If agricultural education is going to achieve 10,000 quality secondary programs by the year 2015, it will need to recruit and develop many new teachers. These teachers will replace those who will leave the profession and staff the estimated 4,000 new positions that will be added by the 10x15 initiative. Currently, the profession is experiencing a shortage in new agricultural education teachers. To end the shortage and achieve the increase in teachers stimulated by the 10x15 initiative, agricultural educators are challenged to think of new recruitment and development strategies.

For New Mexico, we conceptualized the "Agricultural Education Teaching Internship for Juniors and Seniors in High School" as one new tool for recruiting and developing new teachers. Juniors and seniors in high school commonly serve as teacher's aides for a unit of credit toward graduation. Our idea is for agricultural education teachers to identify talented students who have the interest and potential to become quality agricultural education teachers as their aides. In the internship program, their duties are structured and supervised/mentored by their agricultural education teacher to give the interns a comprehensive look at and successful experiences with the role of agricultural education teacher. Interns get real experiences in all three components (classroom and laboratory instruction, FFA, and SAE) and strategies (partnerships, program marketing, professional growth, and community-based program planning) of Local Program Success.

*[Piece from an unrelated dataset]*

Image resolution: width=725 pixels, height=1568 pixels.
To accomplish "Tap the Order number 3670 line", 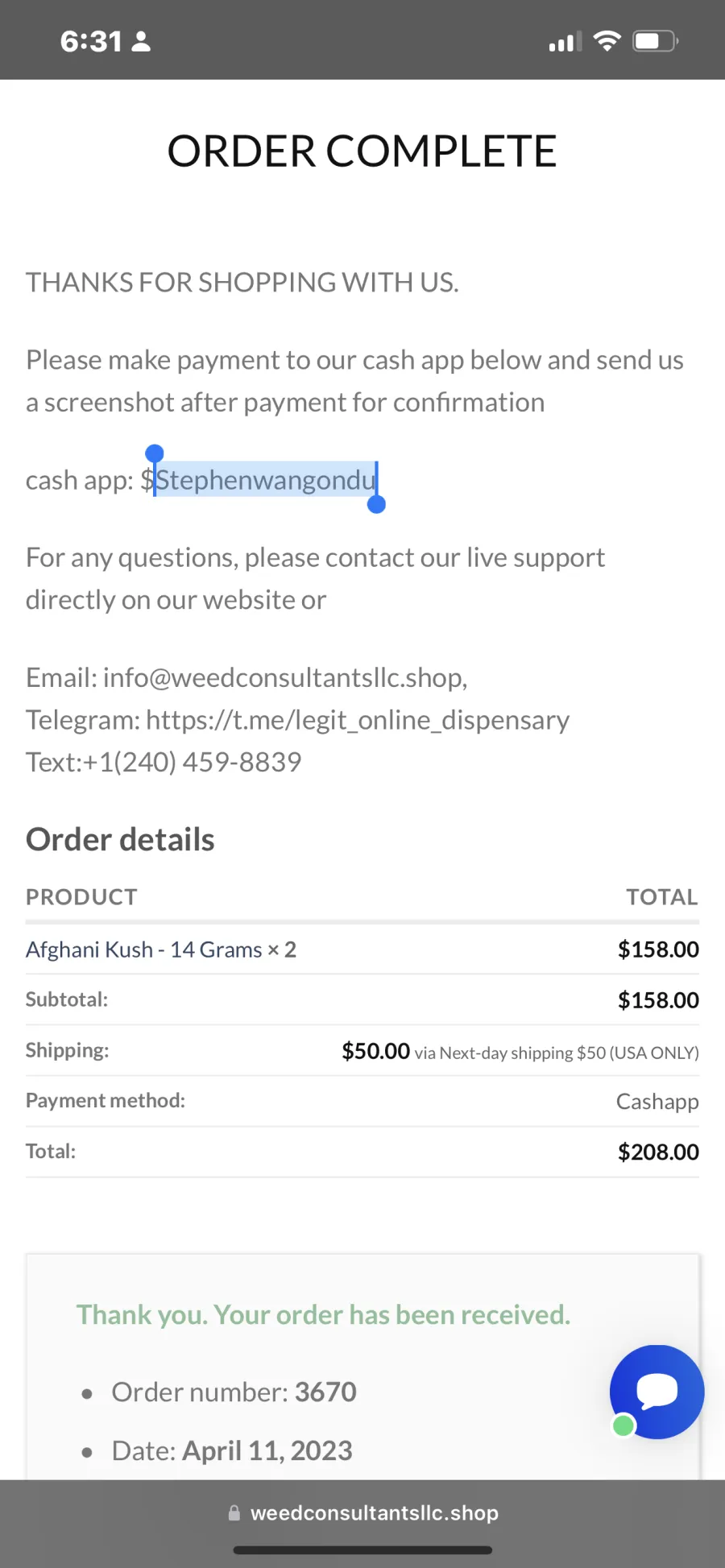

Grading Rubric for College Credit

Upon entering college, the student receives college credit for their internship by submitting a portfolio. Our instructions and grading rubric for interns compiling and university faculty assessing internship portfolios for college credit are:

Juniors or Seniors in high school who have expressed interest in agricultural education teaching as a career can receive New Mexico State University (NMSU) credit for AXED 100 (Introduction to Agricultural and Extension Education-3 credits) and AXED 230 (Early Field-Based Experience-!credit) for interning with their agricultural education teacher(s) while still in high school. To receive credit, they must register for AXED 100 and AXED 230 the fall of their first semester at NMSU. During the year of high school they are interning, students will develop a portfolio based on the Local Program Success model, containing the following tabbed sections and entries:

1. INSTRUCTION: Under the supervision of their supervising teacher, interns will plan and teach at least two 50-minute lessons, and will develop the lesson plans and evaluation tools used for the lessons. Lessons may be selected from the NM Agriculture Curriculum Lesson Plan Library, LifeKnowledge(TM) curriculum, another curriculum used by the supervising teacher, or can be developed by the student following the NM Agriculture Curriculum Lesson Plan Library lesson plan format. (20 points)

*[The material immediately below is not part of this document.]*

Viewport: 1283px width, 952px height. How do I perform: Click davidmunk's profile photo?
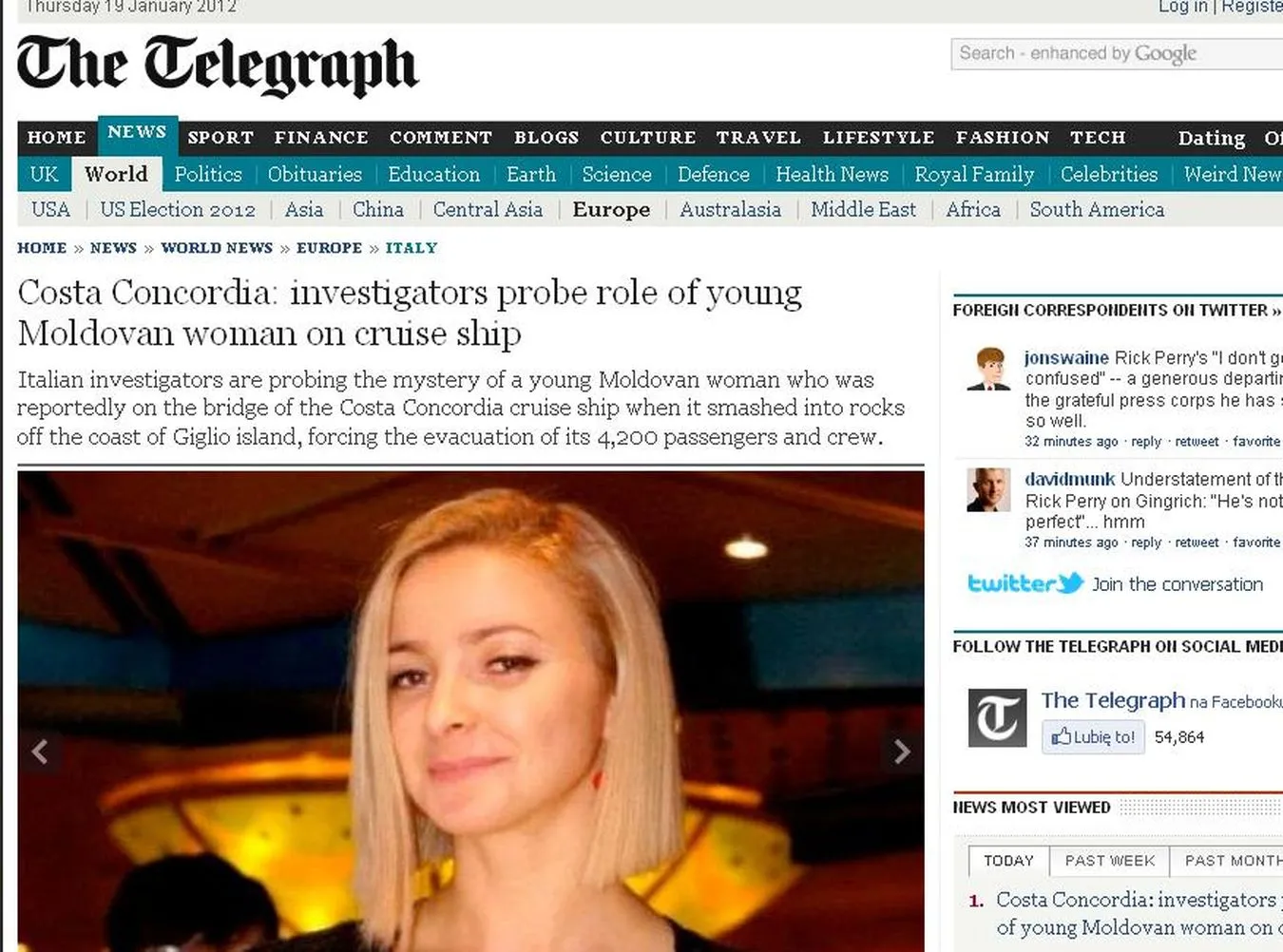click(988, 490)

2. FFA: Interns will take a leadership role to facilitate the planning and implementation of two major FFA activities. They will provide all planning tools developed (e.g. POA forms, calendars, etc) and utilized for the activities. Examples include facilitating the FFA chapter's participation in a fair, a leadership program, a CDE competition, State FFA Convention, and State FFA Camp. Include details of travel, food, and lodging arrangements, students attending, and any other pertinent information in this section. (20 Points)

3. SAE: Interns will report on at least two SAE visits made with their supervising teacher. Discuss the size, scope and condition of the SAE and the status of the record book in each report. (10 points)

4. PARTNERSHIPS AND COMMUNITY-BASED PROGRAM PLANNING: Interns will document interaction with the agricultural education program's partners such as parents; school administrators, counselors, faculty, and staff; the advisory committee; the FFA alumni affiliate; local organizations, agencies, and businesses; etc. …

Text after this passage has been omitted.